Exercise: The entries that follow should be written out exactly.

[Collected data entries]
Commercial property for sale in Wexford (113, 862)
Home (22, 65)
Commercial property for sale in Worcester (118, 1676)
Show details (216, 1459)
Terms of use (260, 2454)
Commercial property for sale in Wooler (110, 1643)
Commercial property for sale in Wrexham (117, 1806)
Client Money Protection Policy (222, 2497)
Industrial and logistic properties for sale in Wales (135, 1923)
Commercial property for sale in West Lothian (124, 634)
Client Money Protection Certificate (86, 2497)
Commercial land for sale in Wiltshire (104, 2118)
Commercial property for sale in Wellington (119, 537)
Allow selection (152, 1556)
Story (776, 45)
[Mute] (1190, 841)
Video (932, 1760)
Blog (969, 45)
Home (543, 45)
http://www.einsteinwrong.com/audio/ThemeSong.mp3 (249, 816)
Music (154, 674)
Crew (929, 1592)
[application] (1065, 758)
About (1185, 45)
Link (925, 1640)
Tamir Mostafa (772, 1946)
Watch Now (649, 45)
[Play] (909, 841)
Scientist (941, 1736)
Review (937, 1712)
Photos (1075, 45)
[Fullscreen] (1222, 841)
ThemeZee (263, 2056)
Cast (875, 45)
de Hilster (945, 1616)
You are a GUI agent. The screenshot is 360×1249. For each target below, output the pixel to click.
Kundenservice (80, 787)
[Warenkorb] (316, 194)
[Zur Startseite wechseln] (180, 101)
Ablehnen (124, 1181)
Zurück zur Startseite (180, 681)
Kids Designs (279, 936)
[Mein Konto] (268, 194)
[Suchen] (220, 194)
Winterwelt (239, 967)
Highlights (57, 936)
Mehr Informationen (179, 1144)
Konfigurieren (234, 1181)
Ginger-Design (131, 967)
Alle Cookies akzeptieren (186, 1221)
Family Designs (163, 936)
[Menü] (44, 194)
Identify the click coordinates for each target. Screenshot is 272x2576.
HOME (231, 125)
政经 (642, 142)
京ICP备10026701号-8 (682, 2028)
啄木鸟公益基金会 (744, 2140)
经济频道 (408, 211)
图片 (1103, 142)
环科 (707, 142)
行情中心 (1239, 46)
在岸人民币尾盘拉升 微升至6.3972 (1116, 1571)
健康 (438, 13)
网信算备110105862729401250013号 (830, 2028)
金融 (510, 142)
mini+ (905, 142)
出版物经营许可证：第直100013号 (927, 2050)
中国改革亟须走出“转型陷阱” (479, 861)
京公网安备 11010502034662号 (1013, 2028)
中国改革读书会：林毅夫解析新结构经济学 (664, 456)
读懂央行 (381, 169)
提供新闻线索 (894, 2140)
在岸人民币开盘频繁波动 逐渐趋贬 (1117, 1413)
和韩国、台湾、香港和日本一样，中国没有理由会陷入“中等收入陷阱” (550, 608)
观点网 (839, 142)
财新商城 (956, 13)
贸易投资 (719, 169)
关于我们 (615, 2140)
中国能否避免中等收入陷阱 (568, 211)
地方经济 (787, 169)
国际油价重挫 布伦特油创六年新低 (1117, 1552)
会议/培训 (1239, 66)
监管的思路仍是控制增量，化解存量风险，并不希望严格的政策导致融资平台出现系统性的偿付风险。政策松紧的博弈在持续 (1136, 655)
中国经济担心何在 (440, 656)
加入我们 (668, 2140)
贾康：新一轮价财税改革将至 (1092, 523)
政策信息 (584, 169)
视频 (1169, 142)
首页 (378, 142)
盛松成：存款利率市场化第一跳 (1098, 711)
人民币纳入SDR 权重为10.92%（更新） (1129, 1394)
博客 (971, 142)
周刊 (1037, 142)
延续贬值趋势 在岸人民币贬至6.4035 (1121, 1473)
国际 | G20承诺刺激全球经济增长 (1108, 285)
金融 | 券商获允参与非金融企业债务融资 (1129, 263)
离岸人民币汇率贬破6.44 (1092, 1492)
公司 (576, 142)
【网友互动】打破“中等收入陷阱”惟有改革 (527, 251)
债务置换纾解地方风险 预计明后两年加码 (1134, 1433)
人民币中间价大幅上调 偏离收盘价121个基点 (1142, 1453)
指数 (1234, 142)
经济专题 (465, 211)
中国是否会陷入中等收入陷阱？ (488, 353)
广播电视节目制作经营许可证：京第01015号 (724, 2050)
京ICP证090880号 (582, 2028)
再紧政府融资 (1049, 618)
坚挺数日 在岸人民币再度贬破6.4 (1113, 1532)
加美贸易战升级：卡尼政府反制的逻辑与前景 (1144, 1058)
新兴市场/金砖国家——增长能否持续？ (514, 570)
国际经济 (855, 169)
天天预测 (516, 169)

Output of the exercise:
Commercial property for sale in Wexford (113, 862)
Home (22, 65)
Commercial property for sale in Worcester (118, 1676)
Show details (216, 1459)
Terms of use (260, 2454)
Commercial property for sale in Wooler (110, 1643)
Commercial property for sale in Wrexham (117, 1806)
Client Money Protection Policy (222, 2497)
Industrial and logistic properties for sale in Wales (135, 1923)
Commercial property for sale in West Lothian (124, 634)
Client Money Protection Certificate (86, 2497)
Commercial land for sale in Wiltshire (104, 2118)
Commercial property for sale in Wellington (119, 537)
Allow selection (152, 1556)
Story (776, 45)
[Mute] (1190, 841)
Video (932, 1760)
Blog (969, 45)
Home (543, 45)
http://www.einsteinwrong.com/audio/ThemeSong.mp3 (249, 816)
Music (154, 674)
Crew (929, 1592)
[application] (1065, 758)
About (1185, 45)
Link (925, 1640)
Tamir Mostafa (772, 1946)
Watch Now (649, 45)
[Play] (909, 841)
Scientist (941, 1736)
Review (937, 1712)
Photos (1075, 45)
[Fullscreen] (1222, 841)
ThemeZee (263, 2056)
Cast (875, 45)
de Hilster (945, 1616)
You are a GUI agent. The screenshot is 360×1249. For each target below, output the pixel to click.
Kundenservice (80, 787)
[Warenkorb] (316, 194)
[Zur Startseite wechseln] (180, 101)
Ablehnen (124, 1181)
Zurück zur Startseite (180, 681)
Kids Designs (279, 936)
[Mein Konto] (268, 194)
[Suchen] (220, 194)
Winterwelt (239, 967)
Highlights (57, 936)
Mehr Informationen (179, 1144)
Konfigurieren (234, 1181)
Ginger-Design (131, 967)
Alle Cookies akzeptieren (186, 1221)
Family Designs (163, 936)
[Menü] (44, 194)
Identify the click coordinates for each target. Screenshot is 272x2576.
HOME (231, 125)
政经 (642, 142)
京ICP备10026701号-8 (682, 2028)
啄木鸟公益基金会 (744, 2140)
经济频道 (408, 211)
图片 (1103, 142)
环科 (707, 142)
行情中心 (1239, 46)
在岸人民币尾盘拉升 微升至6.3972 (1116, 1571)
健康 (438, 13)
网信算备110105862729401250013号 (830, 2028)
金融 (510, 142)
mini+ (905, 142)
出版物经营许可证：第直100013号 (927, 2050)
中国改革亟须走出“转型陷阱” (479, 861)
京公网安备 11010502034662号 (1013, 2028)
中国改革读书会：林毅夫解析新结构经济学 (664, 456)
读懂央行 (381, 169)
提供新闻线索 (894, 2140)
在岸人民币开盘频繁波动 逐渐趋贬 (1117, 1413)
和韩国、台湾、香港和日本一样，中国没有理由会陷入“中等收入陷阱” (550, 608)
观点网 (839, 142)
财新商城 (956, 13)
贸易投资 (719, 169)
关于我们 (615, 2140)
中国能否避免中等收入陷阱 (568, 211)
地方经济 (787, 169)
国际油价重挫 布伦特油创六年新低 (1117, 1552)
会议/培训 (1239, 66)
监管的思路仍是控制增量，化解存量风险，并不希望严格的政策导致融资平台出现系统性的偿付风险。政策松紧的博弈在持续 (1136, 655)
中国经济担心何在 (440, 656)
加入我们 (668, 2140)
贾康：新一轮价财税改革将至 (1092, 523)
政策信息 (584, 169)
视频 (1169, 142)
首页 (378, 142)
盛松成：存款利率市场化第一跳 (1098, 711)
人民币纳入SDR 权重为10.92%（更新） (1129, 1394)
博客 (971, 142)
周刊 (1037, 142)
延续贬值趋势 在岸人民币贬至6.4035 (1121, 1473)
国际 | G20承诺刺激全球经济增长 (1108, 285)
金融 | 券商获允参与非金融企业债务融资 (1129, 263)
离岸人民币汇率贬破6.44 (1092, 1492)
公司 (576, 142)
【网友互动】打破“中等收入陷阱”惟有改革 (527, 251)
债务置换纾解地方风险 预计明后两年加码 (1134, 1433)
人民币中间价大幅上调 偏离收盘价121个基点 (1142, 1453)
指数 (1234, 142)
经济专题 (465, 211)
中国是否会陷入中等收入陷阱？ (488, 353)
广播电视节目制作经营许可证：京第01015号 (724, 2050)
京ICP证090880号 (582, 2028)
再紧政府融资 (1049, 618)
坚挺数日 在岸人民币再度贬破6.4 (1113, 1532)
加美贸易战升级：卡尼政府反制的逻辑与前景 (1144, 1058)
新兴市场/金砖国家——增长能否持续？ (514, 570)
国际经济 (855, 169)
天天预测 (516, 169)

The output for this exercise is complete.